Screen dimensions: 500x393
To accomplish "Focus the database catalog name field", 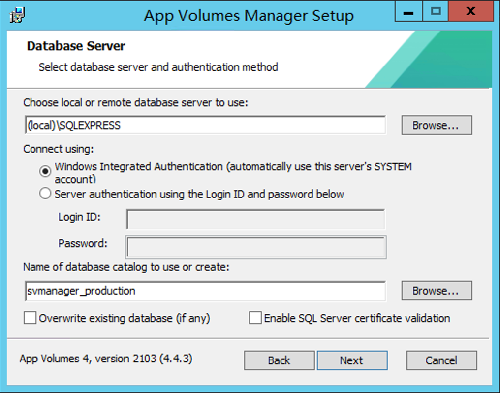I will [205, 291].
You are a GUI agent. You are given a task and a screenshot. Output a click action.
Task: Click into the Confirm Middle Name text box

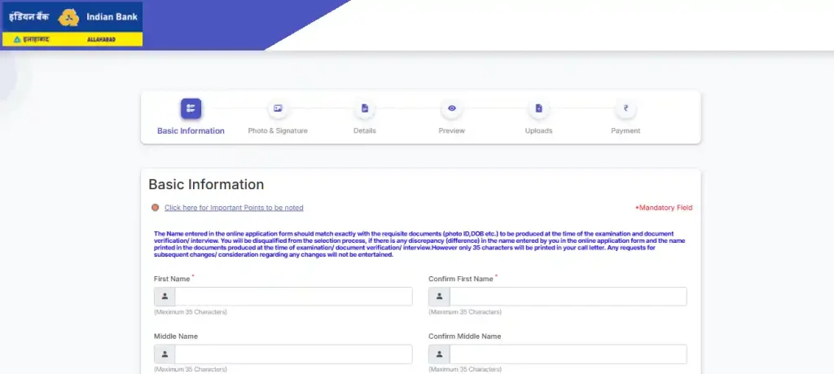pyautogui.click(x=568, y=354)
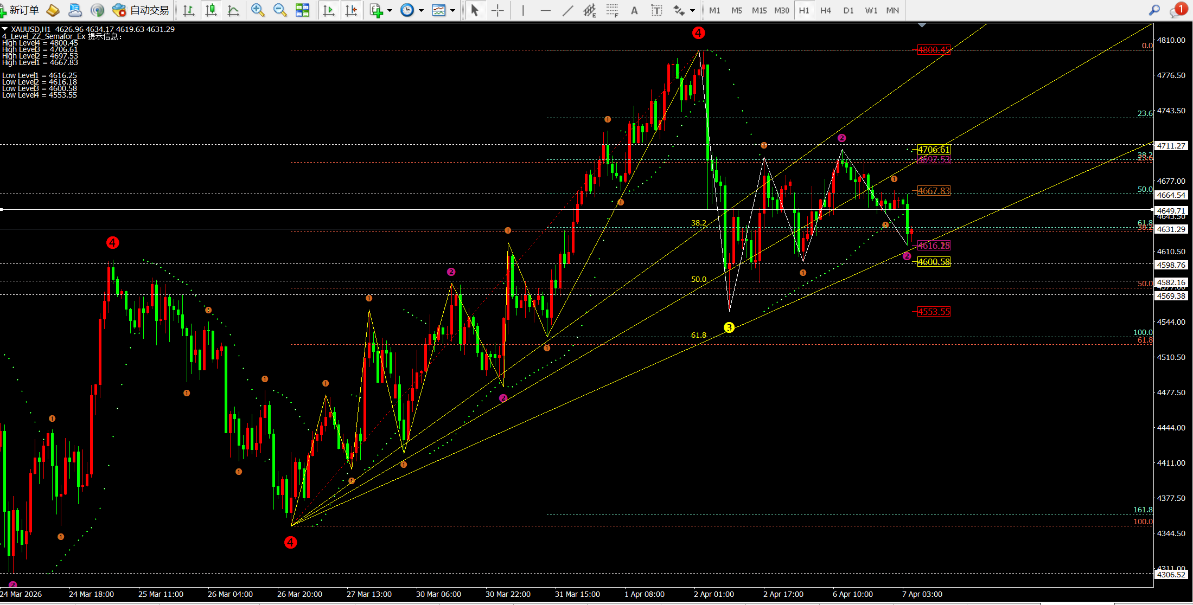
Task: Switch to the M15 timeframe
Action: [759, 10]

- Exercise task -
Please update the material starting at the line that contains "You are a GUI" and ending at the end of the material, replacing "text box" with "input field" and leaving everything else unchanged. Return only those lines, without the pictures.

- The completed task -
You are a GUI agent. You are given a task and a screenshot. Output a click action.
Task: Click into the Confirm Middle Name input field

pyautogui.click(x=568, y=354)
Task: Switch to the M15 timeframe
Action: [759, 10]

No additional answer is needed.